TASK TO CARRY OUT
What is needed here is an exact repetition of the records below, beginning at the line that has "7 Comments (68, 1625)" and stopping after the line that has "MEDIAINFO 2026 (104, 1539)".

DATA TO USE

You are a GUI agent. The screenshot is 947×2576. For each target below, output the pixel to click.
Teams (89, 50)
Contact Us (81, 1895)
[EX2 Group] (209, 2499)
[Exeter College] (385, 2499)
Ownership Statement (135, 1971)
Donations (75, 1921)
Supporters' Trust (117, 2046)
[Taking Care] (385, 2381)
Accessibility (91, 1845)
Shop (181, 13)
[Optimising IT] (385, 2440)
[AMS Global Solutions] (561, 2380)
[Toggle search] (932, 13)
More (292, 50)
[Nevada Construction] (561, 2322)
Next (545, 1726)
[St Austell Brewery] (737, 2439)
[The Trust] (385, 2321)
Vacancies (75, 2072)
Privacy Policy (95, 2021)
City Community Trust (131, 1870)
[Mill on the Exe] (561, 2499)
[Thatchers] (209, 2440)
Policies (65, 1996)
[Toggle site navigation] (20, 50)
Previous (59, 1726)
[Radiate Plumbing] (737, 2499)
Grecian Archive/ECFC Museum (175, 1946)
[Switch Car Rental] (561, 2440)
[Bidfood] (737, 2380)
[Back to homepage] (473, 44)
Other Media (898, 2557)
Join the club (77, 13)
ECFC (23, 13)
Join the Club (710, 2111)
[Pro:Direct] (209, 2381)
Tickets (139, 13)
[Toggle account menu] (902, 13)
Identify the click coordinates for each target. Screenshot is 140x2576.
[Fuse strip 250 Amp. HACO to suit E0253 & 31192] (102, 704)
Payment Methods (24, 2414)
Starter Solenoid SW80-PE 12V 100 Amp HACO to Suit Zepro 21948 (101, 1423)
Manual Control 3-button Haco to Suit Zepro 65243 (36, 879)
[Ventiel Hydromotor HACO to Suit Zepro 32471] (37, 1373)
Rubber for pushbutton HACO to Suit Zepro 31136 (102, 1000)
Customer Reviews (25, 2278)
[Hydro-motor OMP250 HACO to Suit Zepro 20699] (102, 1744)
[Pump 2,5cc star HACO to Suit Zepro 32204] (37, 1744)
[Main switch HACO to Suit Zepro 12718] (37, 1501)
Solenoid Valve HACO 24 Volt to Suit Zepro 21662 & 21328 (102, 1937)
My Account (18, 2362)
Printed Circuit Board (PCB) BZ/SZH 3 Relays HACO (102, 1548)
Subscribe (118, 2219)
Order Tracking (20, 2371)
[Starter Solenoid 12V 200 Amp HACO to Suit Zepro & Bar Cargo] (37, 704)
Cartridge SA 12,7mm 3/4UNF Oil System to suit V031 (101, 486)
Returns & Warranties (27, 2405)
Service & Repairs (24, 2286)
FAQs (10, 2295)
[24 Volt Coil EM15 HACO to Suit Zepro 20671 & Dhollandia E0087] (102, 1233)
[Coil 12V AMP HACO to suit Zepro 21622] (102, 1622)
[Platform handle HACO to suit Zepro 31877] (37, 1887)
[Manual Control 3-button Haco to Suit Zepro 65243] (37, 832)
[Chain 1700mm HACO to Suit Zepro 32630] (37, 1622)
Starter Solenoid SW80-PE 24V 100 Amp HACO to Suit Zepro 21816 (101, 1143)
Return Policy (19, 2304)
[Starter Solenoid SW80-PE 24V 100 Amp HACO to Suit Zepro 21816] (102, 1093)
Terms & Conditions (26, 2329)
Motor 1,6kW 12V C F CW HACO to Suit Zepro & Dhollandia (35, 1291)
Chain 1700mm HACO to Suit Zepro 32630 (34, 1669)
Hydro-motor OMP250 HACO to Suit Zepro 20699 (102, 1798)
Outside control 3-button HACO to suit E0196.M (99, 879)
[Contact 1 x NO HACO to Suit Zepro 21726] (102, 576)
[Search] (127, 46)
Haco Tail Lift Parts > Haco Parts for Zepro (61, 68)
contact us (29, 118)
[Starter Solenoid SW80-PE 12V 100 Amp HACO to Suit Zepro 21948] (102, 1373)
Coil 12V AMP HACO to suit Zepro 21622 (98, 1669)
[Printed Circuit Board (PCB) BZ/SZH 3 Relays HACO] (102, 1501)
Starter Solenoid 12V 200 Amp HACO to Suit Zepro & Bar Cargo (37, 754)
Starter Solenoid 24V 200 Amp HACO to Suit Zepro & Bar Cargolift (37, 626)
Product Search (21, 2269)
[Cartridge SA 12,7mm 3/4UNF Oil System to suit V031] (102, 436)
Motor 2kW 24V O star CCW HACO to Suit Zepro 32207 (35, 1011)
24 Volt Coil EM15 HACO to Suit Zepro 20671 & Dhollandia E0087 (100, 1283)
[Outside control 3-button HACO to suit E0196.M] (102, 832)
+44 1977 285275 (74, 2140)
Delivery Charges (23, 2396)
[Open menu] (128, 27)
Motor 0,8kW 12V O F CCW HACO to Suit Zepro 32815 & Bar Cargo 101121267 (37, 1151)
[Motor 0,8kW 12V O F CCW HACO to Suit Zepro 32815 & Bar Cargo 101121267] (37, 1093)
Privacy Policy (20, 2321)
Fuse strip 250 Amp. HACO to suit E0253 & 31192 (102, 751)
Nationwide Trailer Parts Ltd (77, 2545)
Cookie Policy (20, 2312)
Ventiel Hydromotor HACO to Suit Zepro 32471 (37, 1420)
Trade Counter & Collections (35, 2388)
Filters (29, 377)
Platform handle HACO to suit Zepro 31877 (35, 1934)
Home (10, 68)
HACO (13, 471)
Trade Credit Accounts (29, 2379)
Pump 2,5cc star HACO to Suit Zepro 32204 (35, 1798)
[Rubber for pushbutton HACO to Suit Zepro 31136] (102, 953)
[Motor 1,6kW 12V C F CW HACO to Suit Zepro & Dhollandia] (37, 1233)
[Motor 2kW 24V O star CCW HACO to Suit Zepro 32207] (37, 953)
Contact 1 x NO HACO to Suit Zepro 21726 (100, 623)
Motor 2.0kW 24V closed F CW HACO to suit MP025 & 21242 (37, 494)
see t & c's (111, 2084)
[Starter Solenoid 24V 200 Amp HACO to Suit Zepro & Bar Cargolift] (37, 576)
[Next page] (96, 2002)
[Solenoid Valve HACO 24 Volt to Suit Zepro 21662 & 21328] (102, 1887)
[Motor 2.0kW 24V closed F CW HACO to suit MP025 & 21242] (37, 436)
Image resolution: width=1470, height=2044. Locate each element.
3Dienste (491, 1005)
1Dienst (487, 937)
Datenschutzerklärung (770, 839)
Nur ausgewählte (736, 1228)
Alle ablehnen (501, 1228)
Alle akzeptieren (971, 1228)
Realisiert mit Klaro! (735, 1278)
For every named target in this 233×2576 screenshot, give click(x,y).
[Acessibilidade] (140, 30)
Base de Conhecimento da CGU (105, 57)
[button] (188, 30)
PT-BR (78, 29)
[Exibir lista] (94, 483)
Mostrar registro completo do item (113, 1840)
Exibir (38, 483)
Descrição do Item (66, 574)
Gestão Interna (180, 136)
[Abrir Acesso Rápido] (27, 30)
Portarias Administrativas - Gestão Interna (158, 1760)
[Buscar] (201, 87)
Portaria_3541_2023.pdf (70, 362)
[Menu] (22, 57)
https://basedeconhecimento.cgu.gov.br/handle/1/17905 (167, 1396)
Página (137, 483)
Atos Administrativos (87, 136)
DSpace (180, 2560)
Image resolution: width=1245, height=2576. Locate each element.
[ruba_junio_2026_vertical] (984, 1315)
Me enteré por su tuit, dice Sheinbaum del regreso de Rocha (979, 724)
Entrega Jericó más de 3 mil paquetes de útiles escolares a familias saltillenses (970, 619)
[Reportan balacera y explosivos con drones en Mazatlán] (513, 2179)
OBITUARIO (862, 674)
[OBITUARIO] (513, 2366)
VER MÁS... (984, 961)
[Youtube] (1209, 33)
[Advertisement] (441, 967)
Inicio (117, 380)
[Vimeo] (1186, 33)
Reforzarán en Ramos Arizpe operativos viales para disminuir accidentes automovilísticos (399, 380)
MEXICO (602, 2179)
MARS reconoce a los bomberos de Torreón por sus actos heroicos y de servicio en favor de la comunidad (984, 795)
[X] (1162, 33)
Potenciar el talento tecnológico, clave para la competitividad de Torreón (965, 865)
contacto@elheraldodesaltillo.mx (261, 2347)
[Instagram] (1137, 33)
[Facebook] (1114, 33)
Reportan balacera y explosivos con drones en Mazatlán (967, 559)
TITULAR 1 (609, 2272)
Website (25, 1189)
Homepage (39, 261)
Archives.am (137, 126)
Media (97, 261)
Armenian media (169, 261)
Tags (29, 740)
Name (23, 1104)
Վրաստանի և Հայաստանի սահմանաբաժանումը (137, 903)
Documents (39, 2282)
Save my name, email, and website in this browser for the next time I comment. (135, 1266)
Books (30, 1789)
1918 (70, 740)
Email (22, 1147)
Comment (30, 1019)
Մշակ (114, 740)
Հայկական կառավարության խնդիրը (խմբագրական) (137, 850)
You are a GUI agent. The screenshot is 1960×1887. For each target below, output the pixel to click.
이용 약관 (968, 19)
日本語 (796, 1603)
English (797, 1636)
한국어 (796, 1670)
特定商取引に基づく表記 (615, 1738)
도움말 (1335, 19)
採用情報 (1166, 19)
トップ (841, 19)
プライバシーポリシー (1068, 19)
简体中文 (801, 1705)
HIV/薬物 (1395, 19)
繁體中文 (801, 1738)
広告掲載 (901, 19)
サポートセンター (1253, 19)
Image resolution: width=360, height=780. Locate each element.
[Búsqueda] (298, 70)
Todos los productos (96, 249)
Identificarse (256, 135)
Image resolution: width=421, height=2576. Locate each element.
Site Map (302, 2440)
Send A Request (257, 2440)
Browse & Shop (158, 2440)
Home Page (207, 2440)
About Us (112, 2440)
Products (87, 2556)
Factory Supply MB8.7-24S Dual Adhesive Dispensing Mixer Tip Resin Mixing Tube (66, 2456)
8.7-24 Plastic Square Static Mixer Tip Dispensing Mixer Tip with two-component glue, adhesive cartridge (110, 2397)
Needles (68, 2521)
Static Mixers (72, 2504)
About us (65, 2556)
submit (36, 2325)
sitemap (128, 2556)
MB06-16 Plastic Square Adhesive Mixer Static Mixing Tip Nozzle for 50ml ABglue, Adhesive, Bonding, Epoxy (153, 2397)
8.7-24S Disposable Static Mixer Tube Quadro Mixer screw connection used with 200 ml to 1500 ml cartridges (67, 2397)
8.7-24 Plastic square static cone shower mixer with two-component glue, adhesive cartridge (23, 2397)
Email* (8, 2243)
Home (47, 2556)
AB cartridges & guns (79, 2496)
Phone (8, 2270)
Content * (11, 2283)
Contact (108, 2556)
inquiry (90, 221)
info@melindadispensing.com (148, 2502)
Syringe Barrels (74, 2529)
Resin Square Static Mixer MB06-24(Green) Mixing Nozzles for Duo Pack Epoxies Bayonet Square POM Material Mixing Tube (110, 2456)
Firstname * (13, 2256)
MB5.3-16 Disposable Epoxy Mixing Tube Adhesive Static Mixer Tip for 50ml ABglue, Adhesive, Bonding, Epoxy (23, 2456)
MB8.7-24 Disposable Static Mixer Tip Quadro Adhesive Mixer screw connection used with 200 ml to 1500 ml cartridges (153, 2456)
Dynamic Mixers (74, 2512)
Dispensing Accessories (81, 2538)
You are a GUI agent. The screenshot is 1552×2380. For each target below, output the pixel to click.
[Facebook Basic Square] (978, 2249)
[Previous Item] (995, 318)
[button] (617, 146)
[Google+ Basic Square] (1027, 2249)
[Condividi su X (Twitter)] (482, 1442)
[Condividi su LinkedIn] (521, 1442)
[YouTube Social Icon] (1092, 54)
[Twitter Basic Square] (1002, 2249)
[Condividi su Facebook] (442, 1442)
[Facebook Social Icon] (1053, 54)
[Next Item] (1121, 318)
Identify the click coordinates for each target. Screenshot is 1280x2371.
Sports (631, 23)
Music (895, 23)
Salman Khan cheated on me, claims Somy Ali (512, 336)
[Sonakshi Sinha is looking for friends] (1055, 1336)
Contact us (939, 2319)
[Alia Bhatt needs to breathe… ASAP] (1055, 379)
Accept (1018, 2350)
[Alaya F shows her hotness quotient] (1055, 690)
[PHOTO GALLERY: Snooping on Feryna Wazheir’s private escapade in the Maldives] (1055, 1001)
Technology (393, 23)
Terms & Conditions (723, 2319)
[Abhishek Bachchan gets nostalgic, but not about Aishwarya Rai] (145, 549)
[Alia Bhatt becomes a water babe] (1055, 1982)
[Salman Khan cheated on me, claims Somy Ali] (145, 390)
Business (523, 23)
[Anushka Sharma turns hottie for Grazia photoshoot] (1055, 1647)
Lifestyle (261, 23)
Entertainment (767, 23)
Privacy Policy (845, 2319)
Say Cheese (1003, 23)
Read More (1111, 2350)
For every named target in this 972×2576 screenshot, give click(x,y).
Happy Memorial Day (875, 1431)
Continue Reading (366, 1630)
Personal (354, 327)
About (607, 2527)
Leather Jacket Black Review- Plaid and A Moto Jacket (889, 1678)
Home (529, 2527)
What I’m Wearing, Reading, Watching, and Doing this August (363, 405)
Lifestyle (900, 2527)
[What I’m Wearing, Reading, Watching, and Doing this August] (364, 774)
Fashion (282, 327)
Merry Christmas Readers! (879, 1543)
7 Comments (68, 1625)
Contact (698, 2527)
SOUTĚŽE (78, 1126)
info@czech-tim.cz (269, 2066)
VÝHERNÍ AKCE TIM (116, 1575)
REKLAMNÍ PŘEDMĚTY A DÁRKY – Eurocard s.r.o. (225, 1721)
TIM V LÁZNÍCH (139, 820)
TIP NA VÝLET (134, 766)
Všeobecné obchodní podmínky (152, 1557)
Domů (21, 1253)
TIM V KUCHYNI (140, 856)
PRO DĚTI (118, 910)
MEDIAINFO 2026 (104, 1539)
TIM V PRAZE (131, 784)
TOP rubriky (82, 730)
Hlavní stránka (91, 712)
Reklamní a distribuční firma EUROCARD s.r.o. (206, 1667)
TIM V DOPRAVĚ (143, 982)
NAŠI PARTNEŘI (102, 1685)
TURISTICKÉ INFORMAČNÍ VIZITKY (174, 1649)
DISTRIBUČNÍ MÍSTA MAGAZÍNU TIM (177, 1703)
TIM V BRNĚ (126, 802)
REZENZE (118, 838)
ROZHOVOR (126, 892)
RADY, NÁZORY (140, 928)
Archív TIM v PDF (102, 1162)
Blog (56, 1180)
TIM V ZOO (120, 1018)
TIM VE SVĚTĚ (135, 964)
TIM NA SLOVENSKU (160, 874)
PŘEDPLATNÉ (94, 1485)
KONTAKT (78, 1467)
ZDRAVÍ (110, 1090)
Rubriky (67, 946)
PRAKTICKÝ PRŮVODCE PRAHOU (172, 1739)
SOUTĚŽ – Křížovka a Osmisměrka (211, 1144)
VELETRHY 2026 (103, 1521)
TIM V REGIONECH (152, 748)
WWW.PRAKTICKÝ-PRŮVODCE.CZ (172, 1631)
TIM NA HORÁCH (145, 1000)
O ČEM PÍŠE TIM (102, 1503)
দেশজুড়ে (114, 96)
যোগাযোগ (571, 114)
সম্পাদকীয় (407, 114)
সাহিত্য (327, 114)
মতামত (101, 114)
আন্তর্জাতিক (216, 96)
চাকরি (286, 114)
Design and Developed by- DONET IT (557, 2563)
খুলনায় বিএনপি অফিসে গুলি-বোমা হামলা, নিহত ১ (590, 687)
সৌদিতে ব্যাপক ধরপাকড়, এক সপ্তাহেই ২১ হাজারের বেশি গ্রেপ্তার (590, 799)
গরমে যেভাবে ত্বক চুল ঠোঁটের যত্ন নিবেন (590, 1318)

ANSWER TO THE PROBLEM
7 Comments (68, 1625)
Contact (698, 2527)
SOUTĚŽE (78, 1126)
info@czech-tim.cz (269, 2066)
VÝHERNÍ AKCE TIM (116, 1575)
REKLAMNÍ PŘEDMĚTY A DÁRKY – Eurocard s.r.o. (225, 1721)
TIM V LÁZNÍCH (139, 820)
TIP NA VÝLET (134, 766)
Všeobecné obchodní podmínky (152, 1557)
Domů (21, 1253)
TIM V KUCHYNI (140, 856)
PRO DĚTI (118, 910)
MEDIAINFO 2026 (104, 1539)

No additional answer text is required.